Start of Text provided

Enquire about the yards return policy if they have one. You may have some materials left over. When landscaping with rocks and fabric it is important that the decorative rock they sell is clean. Although it is almost always sold washed, I have found some yards do a better job than others. The cleaner the rock is, the less silt and sediment will be on your clean landscape fabric. This means blown in weed seeds stand less of a chance of rooting.


Now that you are a little more familiar with stone yards, you are going to have to estimate how much edging and decorative rock you will need. To estimate the amount of rock requires you to know the dimensions of your area, so you can figure out the square footage. Once you have this measurement, the stone yard will be able to tell you how many yards you will require. The formula is as follows:

Multiply the length times the width times the depth, and divide by 27 and this gives you the yards of rock required. You will also have to divide the number of inches in depth by 12. (There are 12 inches in a foot). This will give you the .25 in the example you see below.

Eg: An area that is 20 by 20 with 3 inches deep of decorative rock,

20ft times 20ft = 400 sq. ft

multiplied by .25 (¼ of a ft.)

= 100 sq ft divided by 27 = 3.7 yards

Stone yards don't usually sell anything less than ½ yards unless they have a scale. But I always recommend rounding this number up a little bit anyway. In this case, I would go with 4 yards.

End of Text provided

Objectives:
- 1) Reproduce word for word the part of the landscaping rock passage starting with "Multiply the length" and going on through "you see below.".
- 2) According to the landscaping rock passage, why does it matter that the decorative rock is clean? Answer in one to three sentences.
- 3) Answer these questions from the landscaping rock passage:
(a) After multiplying length, width, and depth, what number do you divide by to get the yards of rock?
(b) What is the smallest amount stone yards usually sell unless they have a scale?
(c) How many yards does the writer choose for the 20 by 20 example?
The items after this passage are separate material.

Start of Data excerpts

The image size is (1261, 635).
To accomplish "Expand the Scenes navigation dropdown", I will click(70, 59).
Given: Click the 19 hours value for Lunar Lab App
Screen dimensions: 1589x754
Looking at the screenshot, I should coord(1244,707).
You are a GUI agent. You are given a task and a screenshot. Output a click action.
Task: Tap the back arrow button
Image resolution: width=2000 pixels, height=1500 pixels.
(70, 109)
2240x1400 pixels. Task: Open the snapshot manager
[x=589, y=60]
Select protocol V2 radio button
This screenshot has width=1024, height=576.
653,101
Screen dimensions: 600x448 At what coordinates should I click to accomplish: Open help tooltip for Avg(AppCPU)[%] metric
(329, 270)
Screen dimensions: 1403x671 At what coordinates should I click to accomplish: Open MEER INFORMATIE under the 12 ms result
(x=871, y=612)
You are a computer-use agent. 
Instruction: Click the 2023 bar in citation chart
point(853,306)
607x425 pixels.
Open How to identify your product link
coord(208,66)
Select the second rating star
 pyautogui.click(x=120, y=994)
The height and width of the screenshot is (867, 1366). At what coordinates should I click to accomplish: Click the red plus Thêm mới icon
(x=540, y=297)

End of Data excerpts

Outputs in order:
- 1)
Multiply the length times the width times the depth, and divide by 27 and this gives you the yards of rock required. You will also have to divide the number of inches in depth by 12. (There are 12 inches in a foot). This will give you the .25 in the example you see below.

- 2) Cleaner rock leaves less silt and sediment on the clean landscape fabric. That means blown-in weed seeds stand less of a chance of rooting.

- 3)
(a) 27
(b) ½ yard
(c) 4 yards